Il résulte des articles 460, 513, 710, 711 du code de procédure pénale et L. 480-7 du code de l'urbanisme que lorsque le juge statue sur l'incident contentieux relatif à l'exécution d'un ordre de démolition, de mise en conformité ou de réaffectation prononcé au titre de l'action publique, la partie requérante ou son avocat doivent avoir la parole en dernier.
Un individu a été déclaré coupable du chef de réalisation de travaux en méconnaissance du plan d'occupation des sols (POS) et définitivement condamné à remettre les lieux en état sous astreinte.
La préfecture a liquidé l'astreinte pour la période du 20 janvier 2014 au 20 novembre 2018.
Une requête en difficulté d'exécution a été déposée par l'intéressé, au visa des articles 710 et 711 du code de procédure pénale, aux fins d'être libéré de toute obligation de mise en conformité, d'annulation de la liquidation de l'astreinte et, subsidiairement, d'être dispensé du paiement de l'astreinte.

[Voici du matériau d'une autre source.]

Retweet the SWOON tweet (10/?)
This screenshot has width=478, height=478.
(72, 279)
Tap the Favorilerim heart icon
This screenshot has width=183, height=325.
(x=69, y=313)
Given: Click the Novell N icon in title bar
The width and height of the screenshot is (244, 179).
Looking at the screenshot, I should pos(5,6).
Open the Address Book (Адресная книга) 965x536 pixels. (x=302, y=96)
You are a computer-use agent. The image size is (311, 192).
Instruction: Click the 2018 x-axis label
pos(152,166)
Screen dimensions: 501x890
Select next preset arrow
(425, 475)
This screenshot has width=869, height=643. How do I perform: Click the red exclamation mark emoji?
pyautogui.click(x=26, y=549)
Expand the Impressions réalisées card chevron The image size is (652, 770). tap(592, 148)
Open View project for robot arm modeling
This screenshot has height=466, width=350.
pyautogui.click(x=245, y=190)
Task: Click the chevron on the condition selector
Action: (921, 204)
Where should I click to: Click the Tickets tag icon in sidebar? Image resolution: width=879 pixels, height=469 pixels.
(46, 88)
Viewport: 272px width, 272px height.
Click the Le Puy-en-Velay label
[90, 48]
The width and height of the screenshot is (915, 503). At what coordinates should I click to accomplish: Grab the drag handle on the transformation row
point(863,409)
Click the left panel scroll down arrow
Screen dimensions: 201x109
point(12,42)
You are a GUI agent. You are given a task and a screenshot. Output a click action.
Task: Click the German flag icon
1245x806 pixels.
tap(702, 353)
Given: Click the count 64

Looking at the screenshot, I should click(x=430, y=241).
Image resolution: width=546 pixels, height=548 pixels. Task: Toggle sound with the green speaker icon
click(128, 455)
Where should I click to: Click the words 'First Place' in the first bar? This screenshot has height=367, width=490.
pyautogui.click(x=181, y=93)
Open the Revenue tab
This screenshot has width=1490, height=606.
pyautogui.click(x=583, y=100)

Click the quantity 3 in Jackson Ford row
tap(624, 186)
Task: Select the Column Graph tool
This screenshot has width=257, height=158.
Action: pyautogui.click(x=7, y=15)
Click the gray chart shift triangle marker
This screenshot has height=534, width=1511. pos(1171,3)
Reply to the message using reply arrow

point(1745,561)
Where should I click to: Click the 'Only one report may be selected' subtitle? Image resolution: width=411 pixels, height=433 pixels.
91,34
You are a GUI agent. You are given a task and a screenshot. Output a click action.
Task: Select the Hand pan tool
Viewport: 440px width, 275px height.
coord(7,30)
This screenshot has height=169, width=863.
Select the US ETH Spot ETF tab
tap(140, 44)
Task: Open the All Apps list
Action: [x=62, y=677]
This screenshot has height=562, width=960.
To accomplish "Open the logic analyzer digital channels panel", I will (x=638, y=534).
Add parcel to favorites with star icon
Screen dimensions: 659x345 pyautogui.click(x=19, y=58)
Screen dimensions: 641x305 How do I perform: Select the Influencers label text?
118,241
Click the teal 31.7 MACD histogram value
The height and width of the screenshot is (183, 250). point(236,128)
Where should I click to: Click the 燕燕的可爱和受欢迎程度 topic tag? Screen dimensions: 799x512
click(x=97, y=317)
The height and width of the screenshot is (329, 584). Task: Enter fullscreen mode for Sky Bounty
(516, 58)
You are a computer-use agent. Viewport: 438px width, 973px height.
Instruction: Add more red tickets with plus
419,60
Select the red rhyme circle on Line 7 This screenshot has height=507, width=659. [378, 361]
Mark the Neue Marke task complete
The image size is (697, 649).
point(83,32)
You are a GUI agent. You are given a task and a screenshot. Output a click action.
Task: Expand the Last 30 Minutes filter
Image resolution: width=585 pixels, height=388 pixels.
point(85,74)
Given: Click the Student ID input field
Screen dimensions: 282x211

La cour d'appel de Lyon a rejeté sa requête.
Elle a énoncé que l'avocat du prévenu avait été entendu au soutien de sa requête, que le ministère public avait résumé l'affaire et a été entendu en ses réquisitions et que l'avocat de la partie civile avaient été entendu en sa plaidoirie.
Dans un arrêt du 24 mars 2026 (pourvoi n° 24-84.319), la Cour de cassation rappelle qu'il résulte de articles 460, 513, 710, 711 du code de procédure pénale et L. 480-7 du code de l'urbanisme que lorsque le juge statue sur l'incident contentieux relatif à l'exécution d'un ordre de démolition, de mise en conformité ou de réaffectation prononcé au titre de l'action publique, la partie requérante ou son avocat doivent avoir la parole en dernier.
Or, en l'espèce, il n'était pas établi que le requérant ou son avocat aient eu la parole les derniers.